His team said they found obesity rates among teenagers to be "strongly linked to household income, with those from the least well-off households the worst affected".

Professor Emla Fitzsimons, of the CLS, said: "It's a major concern that so many young people are an unhealthy weight and are starting off adult life facing an increased risk of greater long-term physical and psychological health problems.

"Levels of obesity among this generation are alarming, and are even more worrying given emerging evidence on links between excess weight and Covid-19.”

Prof. Fitzsimons told The Telegraph: “There is little comparable data but previous studies have shown that people born before 1980 tended not to suffer so much from being overweight or obese as teenagers. There were much lower levels of obesity in previous generations."

The research was funded by the Economic and Social Research Council.

The authors of the annual health survey for England found warned that their data reinforces initial findings that coronavirus is having a disproportionate impact on lower income families in deprived areas, where obesity is already a significant problem.

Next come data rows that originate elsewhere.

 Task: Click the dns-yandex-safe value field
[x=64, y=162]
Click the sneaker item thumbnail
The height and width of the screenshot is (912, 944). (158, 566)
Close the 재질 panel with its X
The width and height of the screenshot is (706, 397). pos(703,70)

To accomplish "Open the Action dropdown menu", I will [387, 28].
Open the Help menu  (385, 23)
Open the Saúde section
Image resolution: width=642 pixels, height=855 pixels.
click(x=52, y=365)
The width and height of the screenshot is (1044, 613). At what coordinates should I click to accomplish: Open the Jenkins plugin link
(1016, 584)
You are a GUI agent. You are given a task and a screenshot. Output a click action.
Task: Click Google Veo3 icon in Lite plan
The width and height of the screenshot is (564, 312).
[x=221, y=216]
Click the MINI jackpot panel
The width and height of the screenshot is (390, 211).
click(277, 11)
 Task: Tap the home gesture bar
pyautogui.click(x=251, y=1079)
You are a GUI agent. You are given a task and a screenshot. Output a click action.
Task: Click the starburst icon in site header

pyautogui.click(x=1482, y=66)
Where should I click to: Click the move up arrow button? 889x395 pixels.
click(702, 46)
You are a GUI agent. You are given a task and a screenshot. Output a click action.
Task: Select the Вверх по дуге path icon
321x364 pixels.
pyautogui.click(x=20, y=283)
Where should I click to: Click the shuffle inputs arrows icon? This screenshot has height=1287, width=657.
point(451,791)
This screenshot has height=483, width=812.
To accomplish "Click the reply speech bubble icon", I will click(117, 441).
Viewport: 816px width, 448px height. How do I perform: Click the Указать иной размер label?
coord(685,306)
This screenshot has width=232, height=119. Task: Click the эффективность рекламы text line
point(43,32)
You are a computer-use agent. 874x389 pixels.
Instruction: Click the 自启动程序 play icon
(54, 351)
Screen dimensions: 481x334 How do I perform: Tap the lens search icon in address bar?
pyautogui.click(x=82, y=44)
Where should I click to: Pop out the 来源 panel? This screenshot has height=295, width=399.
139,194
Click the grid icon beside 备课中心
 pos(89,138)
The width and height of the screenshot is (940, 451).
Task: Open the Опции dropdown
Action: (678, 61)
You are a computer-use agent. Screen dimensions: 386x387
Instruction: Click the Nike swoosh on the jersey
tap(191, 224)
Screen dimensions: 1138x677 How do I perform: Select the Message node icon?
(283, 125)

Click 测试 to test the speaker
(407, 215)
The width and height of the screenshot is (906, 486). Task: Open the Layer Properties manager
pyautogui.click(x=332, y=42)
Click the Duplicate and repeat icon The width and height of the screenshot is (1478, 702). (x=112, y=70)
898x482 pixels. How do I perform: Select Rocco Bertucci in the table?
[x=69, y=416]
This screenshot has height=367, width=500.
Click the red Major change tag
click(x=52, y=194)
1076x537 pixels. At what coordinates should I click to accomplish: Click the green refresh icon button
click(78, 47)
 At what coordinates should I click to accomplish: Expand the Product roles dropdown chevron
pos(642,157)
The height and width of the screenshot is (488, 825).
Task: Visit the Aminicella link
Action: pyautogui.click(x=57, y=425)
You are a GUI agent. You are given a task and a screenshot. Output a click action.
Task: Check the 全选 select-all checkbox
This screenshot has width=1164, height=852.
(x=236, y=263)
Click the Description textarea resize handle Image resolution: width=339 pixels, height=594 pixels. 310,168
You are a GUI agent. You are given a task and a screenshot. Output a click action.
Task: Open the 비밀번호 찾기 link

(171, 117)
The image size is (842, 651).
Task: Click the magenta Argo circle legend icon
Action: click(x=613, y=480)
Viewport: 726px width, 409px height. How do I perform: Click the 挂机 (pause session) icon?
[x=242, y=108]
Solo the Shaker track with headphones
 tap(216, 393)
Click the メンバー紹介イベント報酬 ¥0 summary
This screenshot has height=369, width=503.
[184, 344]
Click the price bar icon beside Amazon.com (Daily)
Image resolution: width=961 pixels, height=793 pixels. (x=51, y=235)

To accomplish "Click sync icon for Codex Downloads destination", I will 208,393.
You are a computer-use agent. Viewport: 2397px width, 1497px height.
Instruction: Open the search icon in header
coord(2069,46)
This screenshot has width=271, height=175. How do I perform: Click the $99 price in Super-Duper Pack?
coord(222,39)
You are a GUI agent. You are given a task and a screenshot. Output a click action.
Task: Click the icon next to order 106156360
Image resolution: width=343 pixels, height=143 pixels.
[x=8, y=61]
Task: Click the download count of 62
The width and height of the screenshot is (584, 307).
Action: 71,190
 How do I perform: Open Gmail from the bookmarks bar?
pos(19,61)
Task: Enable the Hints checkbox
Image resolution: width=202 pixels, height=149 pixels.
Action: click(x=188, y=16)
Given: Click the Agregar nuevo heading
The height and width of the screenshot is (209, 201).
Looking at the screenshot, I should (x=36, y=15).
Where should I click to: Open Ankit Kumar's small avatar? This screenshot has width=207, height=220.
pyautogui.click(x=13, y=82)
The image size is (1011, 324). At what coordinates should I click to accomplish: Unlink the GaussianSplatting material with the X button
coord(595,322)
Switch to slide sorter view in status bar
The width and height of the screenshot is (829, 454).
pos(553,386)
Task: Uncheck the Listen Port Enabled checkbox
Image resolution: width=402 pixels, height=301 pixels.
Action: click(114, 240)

Their survey found that adults living in the most deprived areas were the most likely to be obese. This was the case particularly with women, with 39 per cent of women in the most deprived areas suffering from obesity, compared with 22 per cent in the least deprived areas.

Jennifer Mindell, Professor of Public Health at University College London, co-editor of the survey, said: “Obesity and diabetes both increase your risk of having severe disease if you catch coronavirus.

"The fact these conditions are unequally distributed across society is one reason people living in deprived areas have a much higher risk of having severe coronavirus and dying from it.”